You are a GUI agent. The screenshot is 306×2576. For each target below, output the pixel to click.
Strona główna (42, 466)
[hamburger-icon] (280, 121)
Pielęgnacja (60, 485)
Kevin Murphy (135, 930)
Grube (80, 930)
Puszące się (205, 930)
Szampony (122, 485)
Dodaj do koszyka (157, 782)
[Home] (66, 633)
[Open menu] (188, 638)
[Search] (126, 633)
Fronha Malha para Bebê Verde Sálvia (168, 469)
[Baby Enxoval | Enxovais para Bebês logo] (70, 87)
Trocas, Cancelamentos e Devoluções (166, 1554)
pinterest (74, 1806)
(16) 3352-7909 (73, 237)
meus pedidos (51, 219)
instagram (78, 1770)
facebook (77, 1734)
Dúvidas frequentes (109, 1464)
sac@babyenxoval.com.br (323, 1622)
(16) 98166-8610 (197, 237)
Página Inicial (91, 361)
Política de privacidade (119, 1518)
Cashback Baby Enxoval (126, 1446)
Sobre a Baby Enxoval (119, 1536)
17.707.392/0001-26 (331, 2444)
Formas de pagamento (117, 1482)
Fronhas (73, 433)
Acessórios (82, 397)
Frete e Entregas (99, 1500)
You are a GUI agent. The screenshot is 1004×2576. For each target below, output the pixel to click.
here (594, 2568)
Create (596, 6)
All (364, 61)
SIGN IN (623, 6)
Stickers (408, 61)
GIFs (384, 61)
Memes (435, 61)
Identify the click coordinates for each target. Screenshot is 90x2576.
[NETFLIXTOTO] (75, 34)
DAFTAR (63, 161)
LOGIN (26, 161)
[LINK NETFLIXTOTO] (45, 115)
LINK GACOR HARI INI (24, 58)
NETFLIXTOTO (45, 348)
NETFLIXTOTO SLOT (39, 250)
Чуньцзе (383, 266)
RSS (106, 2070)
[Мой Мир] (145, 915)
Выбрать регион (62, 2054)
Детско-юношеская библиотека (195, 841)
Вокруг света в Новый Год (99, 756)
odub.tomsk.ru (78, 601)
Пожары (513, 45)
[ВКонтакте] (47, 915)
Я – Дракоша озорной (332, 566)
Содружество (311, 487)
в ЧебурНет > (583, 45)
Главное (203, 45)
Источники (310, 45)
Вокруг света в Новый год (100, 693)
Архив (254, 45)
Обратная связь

__________

→ WHAT THE TASK REQUIRES
Write out the lines above, starting at the line that contains "meus pedidos (51, 219)" and ending with the final line, and nothing else; copy them exactly.

→ EXERCISE RESULT
meus pedidos (51, 219)
instagram (78, 1770)
facebook (77, 1734)
Dúvidas frequentes (109, 1464)
sac@babyenxoval.com.br (323, 1622)
(16) 98166-8610 (197, 237)
Página Inicial (91, 361)
Política de privacidade (119, 1518)
Cashback Baby Enxoval (126, 1446)
Sobre a Baby Enxoval (119, 1536)
17.707.392/0001-26 (331, 2444)
Formas de pagamento (117, 1482)
Fronhas (73, 433)
Acessórios (82, 397)
Frete e Entregas (99, 1500)
You are a GUI agent. The screenshot is 1004×2576. For each target below, output the pixel to click.
here (594, 2568)
Create (596, 6)
All (364, 61)
SIGN IN (623, 6)
Stickers (408, 61)
GIFs (384, 61)
Memes (435, 61)
Identify the click coordinates for each target. Screenshot is 90x2576.
[NETFLIXTOTO] (75, 34)
DAFTAR (63, 161)
LOGIN (26, 161)
[LINK NETFLIXTOTO] (45, 115)
LINK GACOR HARI INI (24, 58)
NETFLIXTOTO (45, 348)
NETFLIXTOTO SLOT (39, 250)
Чуньцзе (383, 266)
RSS (106, 2070)
[Мой Мир] (145, 915)
Выбрать регион (62, 2054)
Детско-юношеская библиотека (195, 841)
Вокруг света в Новый Год (99, 756)
odub.tomsk.ru (78, 601)
Пожары (513, 45)
[ВКонтакте] (47, 915)
Я – Дракоша озорной (332, 566)
Содружество (311, 487)
в ЧебурНет > (583, 45)
Главное (203, 45)
Источники (310, 45)
Вокруг света в Новый год (100, 693)
Архив (254, 45)
Обратная связь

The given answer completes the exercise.